You don’t need to convince existing developers to adopt it. Remember the early web spirit, where people imagined that everyone would run their own server and publish their own homepage? Turns out it was way too complicated to do, and required you to be a tech enthusiast. Largely, I would say, because HTML was not designed to accommodate for a lot of the things people immediately wanted to do. Even a basic thing like keeping navigation consistent across the multiple pages is impossible.
I think if you designed a document language that took advantage of 30 years of experience of what people actually want to do on the web, you could find an entirely new set of users. People who want to feel ownership of what they publish, want to be able to be creative and improvise, but don’t have the technical skills to create a site in the current web stack. It would probably look more like a social media service, so it could run on top of the web as it is now, or have dedicated native clients.
Honestly, this 'entirely new set of users' sounds like wishful thinking for a problem that does not exist as you describe it.
Back in the early web people couldn't run their own server not because HTML was hard (WYSIWYG editors not only existed since the Windows 3.1 days, but they were very widespread at the time - Netscape Gold even came with one included and that could do pretty much everything you'd see in most pages) but because it was hard to have and maintain the necessary hardware and internet connection.
This still exists and is still an issue today if you want the full ownership down to running your own server. But if you do not care about running your own server and you are fine with shared hosting (which existed even in the 90s, see geocities) or a VPS, then outside of a basic setup you do not need to be much of a technical user (and many hosting and VPS providers have tools to do that setup for you, often for free). For the slightly more technical users, there are tools like Publii (stupid name, but the tool works) that can do mostly full WYSIWYG site editing, management, syncing, etc.
And a dedicated native client? From a user's perspective there is nothing to win here, they already have a browser (and the less technical users are confused by even that), why would they run another browser that wont even work with the majority of the content they want to access?
Really, these are not practical solutions for practical problems. That doesn't mean you shouldn't try to make something like this, but they'll just be toys for fun, not real solutions to real problems and if you expect them to be anything like that you'd be disappointed.
After all Gopher, for example, exists and can be targeted and used, but all of its users are using it for fun and because they can, not because they expect it to compete with the web (well, outside of edgy "the web sux, gopher is the future" comments that are at the same level as "M$ suxx0rz, linux rulez" you'd see not so long ago).
I think we are imagining very different things! For what I tried to describe, I think a dedicated native mobile client would be the most natural way to use it. I don’t think it’s a strange idea at all - consider how popular dedicated apps like Instagram, TikTok, YouTube, Facebook etc are. It’s not confusing or a burden in any way.

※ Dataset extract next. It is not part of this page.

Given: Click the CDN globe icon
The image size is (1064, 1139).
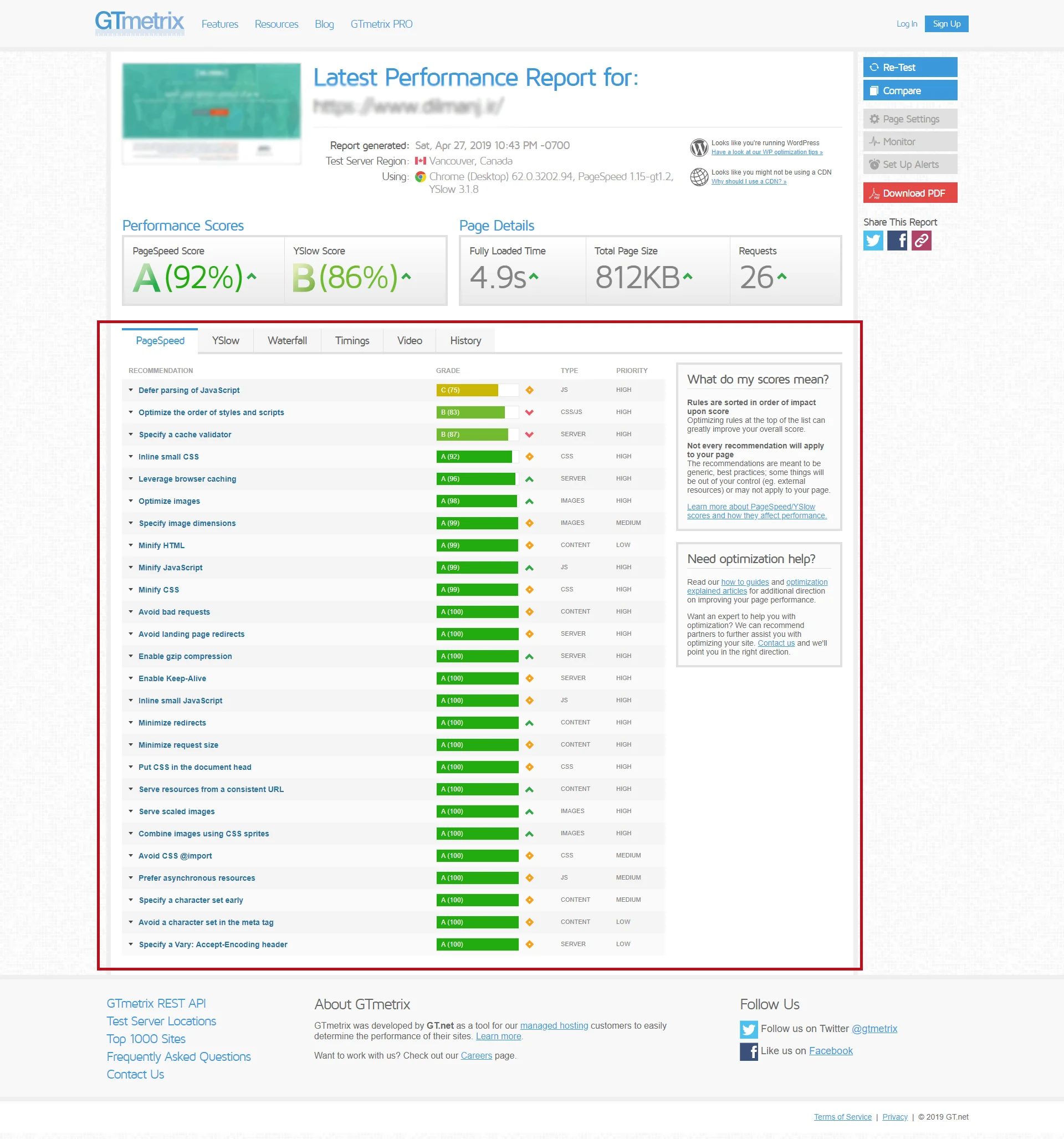Looking at the screenshot, I should tap(698, 176).
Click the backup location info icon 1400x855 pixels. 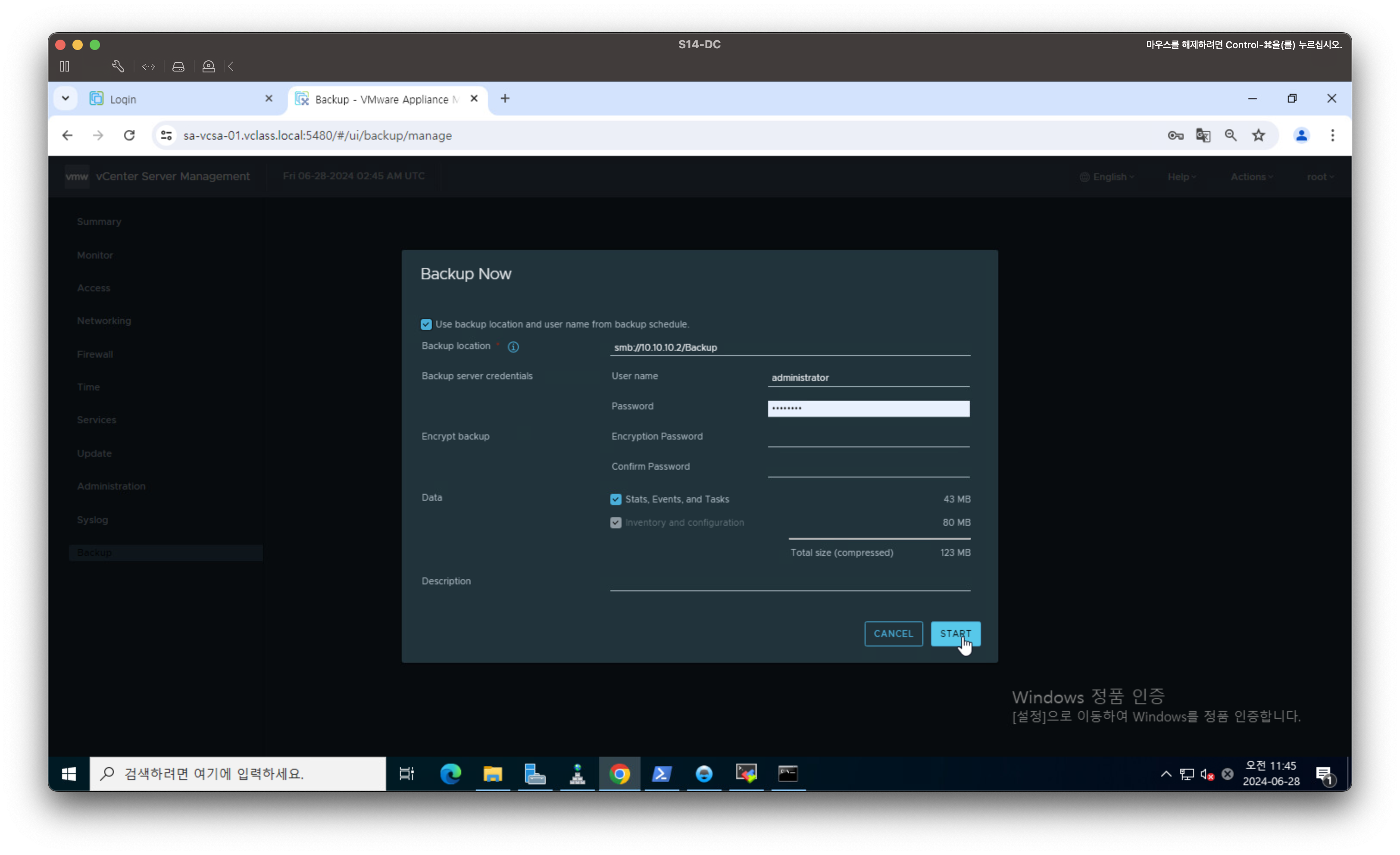tap(513, 347)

Publii or anything you could one-click-install on a web host is nowhere near fully featured for what people actually want to do on the web. Again, look at the type of activity that happen on most social networks - liking, sharing, commenting, replying, bookmarking, retweeting, remixing, curating playlists and galleries, etc. Those communal space-building activities have become as foundational concepts for the internet as linking, but are exceptionally difficult to implement on the current web.
> Really, these are not practical solutions for practical problems. That doesn't mean you shouldn't try to make something like this, but they'll just be toys for fun, not real solutions to real problems and if you expect them to be anything like that you'd be disappointed.
I agree. I like the idea, but there's no way it would get traction without solving a concrete (rather than aesthetic) problem.
It is possible though: the more expressive/powerful a system is, the less we can know/guarantee/figure-out about it. Adding features does have downsides. For example, people are starting to pay attention to pure functional programming, since the restrictions it requires (e.g. immutability, referential transparency, confluent evaluation, etc.) provide lots of nice solutions for things like concurrent, distributed systems.
The classic example on the Web is search: if sites didn't work with dumb, lightweight user agents (search bots), it could have a real commercial impact. These days the big search engines use browser-derived bots, which has changed the dynamics a little; but the core point remains the same. If people find concrete problems or opportunities faced by Web sites, which would be useful to solve automatically, but where the complexities of the current Web prevent that, then perhaps people could be convinced to use a restricted subset of the Web.
I think if you designed a document language that took advantage of 30 years of experience of what people actually want to do on the web, you could find an entirely new set of users. People who want to feel ownership of what they publish, want to be able to be creative and improvise, but don’t have the technical skills to create a site in the current web stack. It would probably look more like a social media service, so it could run on top of the web as it is now, or have dedicated native clients.